Instructions for the task:
Put the lines of the items below into a Markdown table with two columns, Row and Line, omitting blank lines. Number each row in the Row column and place the line itself in the Line column.

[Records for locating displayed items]
>> BEGIN

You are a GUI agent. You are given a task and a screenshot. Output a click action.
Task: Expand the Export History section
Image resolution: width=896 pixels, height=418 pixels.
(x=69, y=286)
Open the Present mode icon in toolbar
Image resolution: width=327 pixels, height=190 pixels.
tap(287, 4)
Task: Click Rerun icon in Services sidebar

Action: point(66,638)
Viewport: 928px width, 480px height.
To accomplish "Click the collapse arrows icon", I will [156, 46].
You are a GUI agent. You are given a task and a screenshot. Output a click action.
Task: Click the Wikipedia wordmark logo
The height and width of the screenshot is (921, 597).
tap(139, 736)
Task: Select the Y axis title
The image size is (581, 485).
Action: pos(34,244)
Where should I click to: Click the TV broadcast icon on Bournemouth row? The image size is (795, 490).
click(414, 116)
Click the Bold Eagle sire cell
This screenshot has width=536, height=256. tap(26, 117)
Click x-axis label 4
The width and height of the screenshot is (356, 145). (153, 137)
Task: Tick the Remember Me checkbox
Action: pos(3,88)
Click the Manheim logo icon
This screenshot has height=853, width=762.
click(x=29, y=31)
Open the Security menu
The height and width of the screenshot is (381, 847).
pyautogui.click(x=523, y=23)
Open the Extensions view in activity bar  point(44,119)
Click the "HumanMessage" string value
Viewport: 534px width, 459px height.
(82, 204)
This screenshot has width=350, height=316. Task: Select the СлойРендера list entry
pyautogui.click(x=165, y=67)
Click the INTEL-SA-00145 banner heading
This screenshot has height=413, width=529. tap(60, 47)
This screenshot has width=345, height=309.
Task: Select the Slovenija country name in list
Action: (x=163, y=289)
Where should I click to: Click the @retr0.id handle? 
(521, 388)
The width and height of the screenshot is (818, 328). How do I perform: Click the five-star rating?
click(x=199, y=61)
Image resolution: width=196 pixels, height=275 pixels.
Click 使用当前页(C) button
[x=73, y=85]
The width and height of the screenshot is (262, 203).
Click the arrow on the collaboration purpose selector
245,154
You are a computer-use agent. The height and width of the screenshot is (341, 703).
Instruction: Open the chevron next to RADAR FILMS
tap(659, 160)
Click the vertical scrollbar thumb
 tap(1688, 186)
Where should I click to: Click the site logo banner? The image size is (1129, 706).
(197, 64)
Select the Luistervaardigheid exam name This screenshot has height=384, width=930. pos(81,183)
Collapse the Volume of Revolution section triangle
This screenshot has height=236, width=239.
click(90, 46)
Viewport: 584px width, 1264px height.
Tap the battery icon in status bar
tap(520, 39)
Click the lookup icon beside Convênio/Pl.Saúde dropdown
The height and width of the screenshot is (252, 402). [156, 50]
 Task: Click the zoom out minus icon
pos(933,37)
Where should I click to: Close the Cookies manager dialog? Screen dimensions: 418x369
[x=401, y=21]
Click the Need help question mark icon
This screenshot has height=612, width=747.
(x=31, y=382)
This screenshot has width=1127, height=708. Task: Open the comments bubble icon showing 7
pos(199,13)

>> END

Response below:
| Row | Line |
|---|---|
| 1 | You are a GUI agent. You are given a task and a screenshot. Output a click action. |
| 2 | Task: Expand the Export History section |
| 3 | Image resolution: width=896 pixels, height=418 pixels. |
| 4 | (x=69, y=286) |
| 5 | Open the Present mode icon in toolbar |
| 6 | Image resolution: width=327 pixels, height=190 pixels. |
| 7 | tap(287, 4) |
| 8 | Task: Click Rerun icon in Services sidebar |
| 9 | Action: point(66,638) |
| 10 | Viewport: 928px width, 480px height. |
| 11 | To accomplish "Click the collapse arrows icon", I will [156, 46]. |
| 12 | You are a GUI agent. You are given a task and a screenshot. Output a click action. |
| 13 | Task: Click the Wikipedia wordmark logo |
| 14 | The height and width of the screenshot is (921, 597). |
| 15 | tap(139, 736) |
| 16 | Task: Select the Y axis title |
| 17 | The image size is (581, 485). |
| 18 | Action: pos(34,244) |
| 19 | Where should I click to: Click the TV broadcast icon on Bournemouth row? The image size is (795, 490). |
| 20 | click(414, 116) |
| 21 | Click the Bold Eagle sire cell |
| 22 | This screenshot has width=536, height=256. tap(26, 117) |
| 23 | Click x-axis label 4 |
| 24 | The width and height of the screenshot is (356, 145). (153, 137) |
| 25 | Task: Tick the Remember Me checkbox |
| 26 | Action: pos(3,88) |
| 27 | Click the Manheim logo icon |
| 28 | This screenshot has height=853, width=762. |
| 29 | click(x=29, y=31) |
| 30 | Open the Security menu |
| 31 | The height and width of the screenshot is (381, 847). |
| 32 | pyautogui.click(x=523, y=23) |
| 33 | Open the Extensions view in activity bar  point(44,119) |
| 34 | Click the "HumanMessage" string value |
| 35 | Viewport: 534px width, 459px height. |
| 36 | (82, 204) |
| 37 | This screenshot has width=350, height=316. Task: Select the СлойРендера list entry |
| 38 | pyautogui.click(x=165, y=67) |
| 39 | Click the INTEL-SA-00145 banner heading |
| 40 | This screenshot has height=413, width=529. tap(60, 47) |
| 41 | This screenshot has width=345, height=309. |
| 42 | Task: Select the Slovenija country name in list |
| 43 | Action: (x=163, y=289) |
| 44 | Where should I click to: Click the @retr0.id handle?  |
| 45 | (521, 388) |
| 46 | The width and height of the screenshot is (818, 328). How do I perform: Click the five-star rating? |
| 47 | click(x=199, y=61) |
| 48 | Image resolution: width=196 pixels, height=275 pixels. |
| 49 | Click 使用当前页(C) button |
| 50 | [x=73, y=85] |
| 51 | The width and height of the screenshot is (262, 203). |
| 52 | Click the arrow on the collaboration purpose selector |
| 53 | 245,154 |
| 54 | You are a computer-use agent. The height and width of the screenshot is (341, 703). |
| 55 | Instruction: Open the chevron next to RADAR FILMS |
| 56 | tap(659, 160) |
| 57 | Click the vertical scrollbar thumb |
| 58 |  tap(1688, 186) |
| 59 | Where should I click to: Click the site logo banner? The image size is (1129, 706). |
| 60 | (197, 64) |
| 61 | Select the Luistervaardigheid exam name This screenshot has height=384, width=930. pos(81,183) |
| 62 | Collapse the Volume of Revolution section triangle |
| 63 | This screenshot has height=236, width=239. |
| 64 | click(90, 46) |
| 65 | Viewport: 584px width, 1264px height. |
| 66 | Tap the battery icon in status bar |
| 67 | tap(520, 39) |
| 68 | Click the lookup icon beside Convênio/Pl.Saúde dropdown |
| 69 | The height and width of the screenshot is (252, 402). [156, 50] |
| 70 |  Task: Click the zoom out minus icon |
| 71 | pos(933,37) |
| 72 | Where should I click to: Close the Cookies manager dialog? Screen dimensions: 418x369 |
| 73 | [x=401, y=21] |
| 74 | Click the Need help question mark icon |
| 75 | This screenshot has height=612, width=747. |
| 76 | (x=31, y=382) |
| 77 | This screenshot has width=1127, height=708. Task: Open the comments bubble icon showing 7 |
| 78 | pos(199,13) |